Some dramatic WWII RL incidents (that I can’t give solid links to right now) Can anybody recall seeing movies about them?
That Japanese doctor who’d gone to med school in the US, then was killed in the Aleutians (by one account while trying to surrender)
The German U-Boat captain who was pulling a boatload of survivors of a ship he’d sunk into the shipping lanes where they’d have a better chance, but was attacked by an Allied plane nonetheless.
The African-American working on the Burma Road who’d taken too much crap off the whites, so he went renegade and lived with the head hunters.
The German saboteurs who landed in the US and mostly all had no intention of doing any damage, but were hanged anyway.
(Actually, we don’t come off looking too good in any of these.)
Even though this caused myriad casualties (including what has remained the largest single maritime loss of life in human history) it is poorly documented.
I don’t think there’s ever been a movie about the Battle of Manila. Which is somewhat surprising because it was a major battle with plenty of dramatic events and it involved American forces.
As I mentioned up thread if you listen to Hollywood the Pacific theater was strictly a Marine operation. The Army contribution is largely ignored. This is an example. The Battle of Manilla and much of the Phillipine campaign was U.S. Army.
When are they going to make a film about Juan Pujol aka GARBO? It would seem made for Hollywood, although it might be that the reality was just too hard to believe. There have been scripts written, and some attempts to get a film off the ground, but nothing has happened so far. It would have to be done by a director with a dark sense of humor.
To satisfy one’s carnophilia, how about the battle of Ramree Island in Burma? One thousand Japanese soldiers hunkered down on the beach ready for a British invasion, bombardment by a battleship kills 100 of them and forces them to cross a 16-mile stretch of swamp infested by giant crocodiles, the pursuing British soldiers urge them to surrender but instead are treated to a night of ghastly sounds of men being eaten by crocodiles. The movie can even segui to the present where a Japanese writer publishes a novel about the whole thing (“Dragon of the Mangroves.”)
How about the Battle of Hong Kong? Over 2,000 allied soldiers killed, 10,000 captured, 4,000 civilians killed.
I’m trying to remember a western film about the Battle for Okinawa, but one’s not coming to me. Have there been any? I know there’s a Japanese movie about it. But that was a huge battle - 12,000 allied deaths, 38,000 wounded, 110,000 Japanese soldiers killed, 40,000 civilians.
There was a TV miniseries in Canada about the Dieppe raid, but have any major WWII films covered it?

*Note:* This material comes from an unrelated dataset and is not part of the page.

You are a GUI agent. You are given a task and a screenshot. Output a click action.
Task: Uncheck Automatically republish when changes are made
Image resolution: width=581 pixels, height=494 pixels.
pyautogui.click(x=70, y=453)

There was a John Wayne film called “Flying Tigers” from 1942. Also, the TV movie “Baa Baa Blacksheep” followed the career of Greg “Pappy” Boyington, who started WWII with the Flying Tigers in Burma and the movie covers that quite a bit. The TV series ‘Baa Baa Blacksheep’ followed that with extensive stories about the air battles in the South Pacific.
John Woo was working on a movie about the Flying Tigers, but that appears to be dead. There’s a TV miniseries in the works that may star Harrison Ford.
There was a movie called “Raiders of Leyte Gulf”, and I think the battle was depicted one of the big war movies of the '70’s like “Midway” or “Tora Tora Tora!”. Or maybe I just remember stock footage from Leyte Gulf being used.